Pick out each line in these entries that contains the string "radio".

___ ENTRIES PROVIDED

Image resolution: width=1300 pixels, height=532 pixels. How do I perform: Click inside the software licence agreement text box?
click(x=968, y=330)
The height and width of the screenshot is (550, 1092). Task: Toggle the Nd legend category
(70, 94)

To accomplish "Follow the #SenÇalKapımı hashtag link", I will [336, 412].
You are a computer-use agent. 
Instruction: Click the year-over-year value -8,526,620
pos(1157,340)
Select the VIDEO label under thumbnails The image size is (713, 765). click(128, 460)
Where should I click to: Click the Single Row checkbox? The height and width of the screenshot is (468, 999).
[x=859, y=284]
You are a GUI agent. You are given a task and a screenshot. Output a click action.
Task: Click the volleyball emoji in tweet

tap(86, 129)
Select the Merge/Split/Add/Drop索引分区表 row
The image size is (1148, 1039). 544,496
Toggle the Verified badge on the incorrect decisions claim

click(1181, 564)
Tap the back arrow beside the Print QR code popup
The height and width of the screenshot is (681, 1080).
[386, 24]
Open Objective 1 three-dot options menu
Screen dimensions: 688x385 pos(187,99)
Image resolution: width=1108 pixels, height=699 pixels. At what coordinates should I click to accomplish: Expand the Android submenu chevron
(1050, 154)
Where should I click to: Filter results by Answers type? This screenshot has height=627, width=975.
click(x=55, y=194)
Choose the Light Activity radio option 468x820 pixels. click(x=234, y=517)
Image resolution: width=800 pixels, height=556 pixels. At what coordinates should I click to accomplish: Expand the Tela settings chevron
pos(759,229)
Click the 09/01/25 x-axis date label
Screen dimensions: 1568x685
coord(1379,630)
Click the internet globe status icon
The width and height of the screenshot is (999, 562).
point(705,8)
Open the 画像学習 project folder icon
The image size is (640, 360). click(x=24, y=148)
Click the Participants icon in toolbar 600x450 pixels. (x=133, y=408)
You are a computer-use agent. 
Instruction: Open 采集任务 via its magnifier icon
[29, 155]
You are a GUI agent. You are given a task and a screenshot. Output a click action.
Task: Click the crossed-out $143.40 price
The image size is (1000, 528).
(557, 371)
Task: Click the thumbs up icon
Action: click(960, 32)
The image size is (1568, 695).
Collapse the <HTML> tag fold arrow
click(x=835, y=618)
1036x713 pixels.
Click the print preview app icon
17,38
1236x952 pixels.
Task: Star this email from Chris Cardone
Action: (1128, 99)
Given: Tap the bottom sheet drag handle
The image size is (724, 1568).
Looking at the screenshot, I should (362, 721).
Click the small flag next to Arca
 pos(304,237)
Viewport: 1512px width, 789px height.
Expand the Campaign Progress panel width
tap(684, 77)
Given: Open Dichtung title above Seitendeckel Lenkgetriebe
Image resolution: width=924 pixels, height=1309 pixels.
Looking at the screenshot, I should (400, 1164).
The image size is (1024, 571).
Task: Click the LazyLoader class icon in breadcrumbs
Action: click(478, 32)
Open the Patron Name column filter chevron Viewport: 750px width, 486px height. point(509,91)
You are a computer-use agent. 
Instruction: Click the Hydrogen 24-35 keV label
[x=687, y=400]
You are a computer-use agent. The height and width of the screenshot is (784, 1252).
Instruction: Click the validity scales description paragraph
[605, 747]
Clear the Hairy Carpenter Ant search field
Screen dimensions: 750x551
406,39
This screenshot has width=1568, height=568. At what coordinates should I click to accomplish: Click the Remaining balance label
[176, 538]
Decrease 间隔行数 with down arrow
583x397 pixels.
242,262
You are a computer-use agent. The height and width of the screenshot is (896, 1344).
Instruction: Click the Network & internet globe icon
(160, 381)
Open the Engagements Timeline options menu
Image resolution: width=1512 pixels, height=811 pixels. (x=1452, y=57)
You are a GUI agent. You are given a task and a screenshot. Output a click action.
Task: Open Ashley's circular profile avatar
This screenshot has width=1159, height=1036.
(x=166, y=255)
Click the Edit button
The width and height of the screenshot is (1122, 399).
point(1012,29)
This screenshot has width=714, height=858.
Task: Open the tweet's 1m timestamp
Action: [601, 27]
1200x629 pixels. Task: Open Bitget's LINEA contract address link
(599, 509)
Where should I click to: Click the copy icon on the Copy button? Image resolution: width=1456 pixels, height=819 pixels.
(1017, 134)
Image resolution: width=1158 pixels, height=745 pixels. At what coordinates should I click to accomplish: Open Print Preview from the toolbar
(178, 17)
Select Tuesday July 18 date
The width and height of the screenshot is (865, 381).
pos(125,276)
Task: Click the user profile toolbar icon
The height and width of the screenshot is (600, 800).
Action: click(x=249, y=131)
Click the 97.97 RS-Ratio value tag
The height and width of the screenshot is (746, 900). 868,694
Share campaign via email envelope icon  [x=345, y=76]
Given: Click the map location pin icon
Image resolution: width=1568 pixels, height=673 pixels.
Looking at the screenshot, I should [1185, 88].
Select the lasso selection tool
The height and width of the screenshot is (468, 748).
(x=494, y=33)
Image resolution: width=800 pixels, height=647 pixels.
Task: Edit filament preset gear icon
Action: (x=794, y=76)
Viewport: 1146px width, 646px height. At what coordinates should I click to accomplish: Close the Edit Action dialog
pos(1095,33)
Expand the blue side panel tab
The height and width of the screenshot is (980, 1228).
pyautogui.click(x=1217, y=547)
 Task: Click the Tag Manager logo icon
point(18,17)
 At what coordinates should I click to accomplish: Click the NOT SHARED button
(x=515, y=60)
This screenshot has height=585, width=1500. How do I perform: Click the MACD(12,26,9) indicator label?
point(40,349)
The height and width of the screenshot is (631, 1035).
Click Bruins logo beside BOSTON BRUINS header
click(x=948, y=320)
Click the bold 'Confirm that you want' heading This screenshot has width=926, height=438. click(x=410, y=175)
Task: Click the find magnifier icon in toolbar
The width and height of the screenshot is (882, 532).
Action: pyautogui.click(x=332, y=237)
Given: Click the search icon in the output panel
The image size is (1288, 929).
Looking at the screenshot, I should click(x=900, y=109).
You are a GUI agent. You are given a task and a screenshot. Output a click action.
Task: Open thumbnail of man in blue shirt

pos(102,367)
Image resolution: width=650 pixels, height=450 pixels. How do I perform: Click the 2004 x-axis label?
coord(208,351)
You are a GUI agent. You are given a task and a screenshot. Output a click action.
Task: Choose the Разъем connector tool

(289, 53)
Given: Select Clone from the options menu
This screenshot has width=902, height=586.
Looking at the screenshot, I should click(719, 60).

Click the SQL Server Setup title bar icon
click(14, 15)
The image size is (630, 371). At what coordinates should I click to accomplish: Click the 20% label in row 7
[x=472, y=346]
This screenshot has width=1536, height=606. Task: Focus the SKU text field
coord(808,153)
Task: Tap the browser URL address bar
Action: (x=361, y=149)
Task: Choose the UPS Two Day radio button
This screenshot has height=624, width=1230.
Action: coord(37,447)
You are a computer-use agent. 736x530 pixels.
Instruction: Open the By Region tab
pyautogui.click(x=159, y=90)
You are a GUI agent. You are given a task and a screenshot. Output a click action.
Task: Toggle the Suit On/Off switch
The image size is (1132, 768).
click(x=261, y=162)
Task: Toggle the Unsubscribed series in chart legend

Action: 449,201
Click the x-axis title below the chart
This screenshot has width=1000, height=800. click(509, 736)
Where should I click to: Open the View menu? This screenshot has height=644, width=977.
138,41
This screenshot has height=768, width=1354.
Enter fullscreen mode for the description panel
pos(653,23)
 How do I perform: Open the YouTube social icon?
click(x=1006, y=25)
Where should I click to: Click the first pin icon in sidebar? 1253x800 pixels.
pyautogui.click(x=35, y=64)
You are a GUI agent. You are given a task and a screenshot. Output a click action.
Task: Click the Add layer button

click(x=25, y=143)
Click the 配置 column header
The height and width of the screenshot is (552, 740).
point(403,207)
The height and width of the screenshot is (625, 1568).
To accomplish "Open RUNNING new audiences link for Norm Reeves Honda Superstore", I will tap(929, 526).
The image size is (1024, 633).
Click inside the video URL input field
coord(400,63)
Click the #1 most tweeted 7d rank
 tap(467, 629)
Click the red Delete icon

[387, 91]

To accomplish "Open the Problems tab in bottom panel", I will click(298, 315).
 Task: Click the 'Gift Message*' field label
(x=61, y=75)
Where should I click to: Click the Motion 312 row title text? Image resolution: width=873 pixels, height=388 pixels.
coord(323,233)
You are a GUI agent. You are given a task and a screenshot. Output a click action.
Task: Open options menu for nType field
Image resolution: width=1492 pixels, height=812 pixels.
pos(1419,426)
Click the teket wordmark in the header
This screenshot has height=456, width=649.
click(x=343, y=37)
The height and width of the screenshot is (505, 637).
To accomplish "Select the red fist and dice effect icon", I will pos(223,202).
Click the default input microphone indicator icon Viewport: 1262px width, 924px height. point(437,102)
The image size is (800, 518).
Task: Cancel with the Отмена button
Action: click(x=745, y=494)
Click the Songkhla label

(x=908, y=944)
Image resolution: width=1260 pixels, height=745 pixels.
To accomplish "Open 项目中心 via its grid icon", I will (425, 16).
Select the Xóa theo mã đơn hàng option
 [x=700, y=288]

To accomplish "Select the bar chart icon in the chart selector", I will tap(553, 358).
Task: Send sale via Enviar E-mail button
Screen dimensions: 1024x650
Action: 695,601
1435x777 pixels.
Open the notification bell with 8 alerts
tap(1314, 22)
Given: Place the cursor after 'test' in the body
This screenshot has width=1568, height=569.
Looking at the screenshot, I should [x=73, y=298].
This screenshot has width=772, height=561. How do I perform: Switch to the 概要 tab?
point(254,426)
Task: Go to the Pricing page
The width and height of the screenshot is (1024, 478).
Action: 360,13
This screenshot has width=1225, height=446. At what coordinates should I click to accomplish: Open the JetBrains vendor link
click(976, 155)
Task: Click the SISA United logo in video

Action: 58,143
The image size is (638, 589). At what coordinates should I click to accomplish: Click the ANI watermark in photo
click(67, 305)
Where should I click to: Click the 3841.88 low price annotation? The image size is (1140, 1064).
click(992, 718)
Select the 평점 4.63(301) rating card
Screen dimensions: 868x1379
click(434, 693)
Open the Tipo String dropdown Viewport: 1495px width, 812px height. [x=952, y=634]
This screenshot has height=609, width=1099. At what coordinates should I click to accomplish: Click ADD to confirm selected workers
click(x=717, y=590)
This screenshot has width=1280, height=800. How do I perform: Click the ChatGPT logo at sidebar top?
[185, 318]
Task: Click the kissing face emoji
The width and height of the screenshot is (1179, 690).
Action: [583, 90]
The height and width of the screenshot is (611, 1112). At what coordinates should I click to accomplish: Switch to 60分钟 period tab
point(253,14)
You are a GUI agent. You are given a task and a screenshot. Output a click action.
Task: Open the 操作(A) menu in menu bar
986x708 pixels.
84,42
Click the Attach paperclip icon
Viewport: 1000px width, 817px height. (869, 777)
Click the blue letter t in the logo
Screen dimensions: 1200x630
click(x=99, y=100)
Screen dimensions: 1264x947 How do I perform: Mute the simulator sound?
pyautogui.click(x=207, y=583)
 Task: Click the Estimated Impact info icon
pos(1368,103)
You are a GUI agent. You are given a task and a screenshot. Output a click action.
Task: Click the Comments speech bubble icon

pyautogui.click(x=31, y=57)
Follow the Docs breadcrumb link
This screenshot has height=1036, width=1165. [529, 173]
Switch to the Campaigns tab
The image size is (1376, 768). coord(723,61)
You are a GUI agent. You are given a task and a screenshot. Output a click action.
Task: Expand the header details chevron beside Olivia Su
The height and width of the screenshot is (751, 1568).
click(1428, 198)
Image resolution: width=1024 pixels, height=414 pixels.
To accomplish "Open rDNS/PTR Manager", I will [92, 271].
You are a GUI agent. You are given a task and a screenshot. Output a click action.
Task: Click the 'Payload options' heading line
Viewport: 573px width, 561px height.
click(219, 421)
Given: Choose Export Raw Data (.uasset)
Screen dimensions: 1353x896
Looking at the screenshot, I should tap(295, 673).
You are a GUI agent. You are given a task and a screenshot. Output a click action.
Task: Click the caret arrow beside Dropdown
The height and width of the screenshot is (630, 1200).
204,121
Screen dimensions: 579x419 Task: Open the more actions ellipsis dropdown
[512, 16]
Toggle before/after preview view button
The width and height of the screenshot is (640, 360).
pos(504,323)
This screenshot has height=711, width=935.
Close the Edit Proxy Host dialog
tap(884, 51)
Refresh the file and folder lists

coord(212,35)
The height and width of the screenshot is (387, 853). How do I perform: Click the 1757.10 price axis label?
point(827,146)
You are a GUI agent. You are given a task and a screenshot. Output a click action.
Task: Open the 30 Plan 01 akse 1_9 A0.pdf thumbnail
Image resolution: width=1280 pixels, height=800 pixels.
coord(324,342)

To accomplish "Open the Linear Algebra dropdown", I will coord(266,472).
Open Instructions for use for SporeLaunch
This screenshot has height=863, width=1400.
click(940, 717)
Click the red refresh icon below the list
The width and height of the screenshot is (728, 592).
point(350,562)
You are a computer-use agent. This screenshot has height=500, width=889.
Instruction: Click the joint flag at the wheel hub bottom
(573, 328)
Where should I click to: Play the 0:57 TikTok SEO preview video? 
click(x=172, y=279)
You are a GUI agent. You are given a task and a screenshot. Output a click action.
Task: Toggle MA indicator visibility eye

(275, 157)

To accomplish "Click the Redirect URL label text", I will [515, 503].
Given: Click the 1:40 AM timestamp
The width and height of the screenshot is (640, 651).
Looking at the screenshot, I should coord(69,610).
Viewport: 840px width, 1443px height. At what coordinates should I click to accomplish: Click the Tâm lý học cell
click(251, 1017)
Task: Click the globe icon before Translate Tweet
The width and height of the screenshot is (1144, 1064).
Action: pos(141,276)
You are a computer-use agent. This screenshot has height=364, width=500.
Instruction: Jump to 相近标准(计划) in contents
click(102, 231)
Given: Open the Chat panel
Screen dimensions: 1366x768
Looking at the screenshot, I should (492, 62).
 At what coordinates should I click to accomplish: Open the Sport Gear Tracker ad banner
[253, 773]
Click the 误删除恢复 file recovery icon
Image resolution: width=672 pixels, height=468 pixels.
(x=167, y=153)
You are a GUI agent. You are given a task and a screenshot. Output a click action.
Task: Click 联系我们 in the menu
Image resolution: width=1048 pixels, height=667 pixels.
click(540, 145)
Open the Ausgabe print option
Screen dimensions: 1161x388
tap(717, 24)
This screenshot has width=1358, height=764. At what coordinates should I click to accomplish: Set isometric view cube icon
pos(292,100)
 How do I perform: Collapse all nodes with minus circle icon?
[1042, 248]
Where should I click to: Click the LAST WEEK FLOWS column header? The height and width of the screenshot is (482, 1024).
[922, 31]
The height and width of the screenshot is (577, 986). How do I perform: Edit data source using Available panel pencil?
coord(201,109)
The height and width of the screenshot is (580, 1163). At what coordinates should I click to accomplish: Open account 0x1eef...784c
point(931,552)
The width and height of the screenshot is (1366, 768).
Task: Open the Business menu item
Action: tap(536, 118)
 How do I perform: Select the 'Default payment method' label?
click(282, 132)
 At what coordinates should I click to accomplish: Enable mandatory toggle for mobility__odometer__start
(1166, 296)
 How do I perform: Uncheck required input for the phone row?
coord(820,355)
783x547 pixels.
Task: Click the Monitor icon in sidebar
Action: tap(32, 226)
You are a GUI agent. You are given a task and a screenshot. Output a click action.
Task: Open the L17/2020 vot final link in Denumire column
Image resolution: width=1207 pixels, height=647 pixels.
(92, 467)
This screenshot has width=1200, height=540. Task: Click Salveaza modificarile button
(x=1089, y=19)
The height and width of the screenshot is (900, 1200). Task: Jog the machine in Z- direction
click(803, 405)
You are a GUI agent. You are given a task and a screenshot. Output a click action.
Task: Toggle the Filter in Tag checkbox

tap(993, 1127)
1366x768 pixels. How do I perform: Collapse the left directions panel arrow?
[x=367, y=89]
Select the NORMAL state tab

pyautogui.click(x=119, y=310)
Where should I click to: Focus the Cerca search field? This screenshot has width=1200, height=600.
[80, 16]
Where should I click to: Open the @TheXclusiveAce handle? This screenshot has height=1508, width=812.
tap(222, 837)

______

OUTPUT
Choose the Light Activity radio option 468x820 pixels. click(x=234, y=517)
Task: Choose the UPS Two Day radio button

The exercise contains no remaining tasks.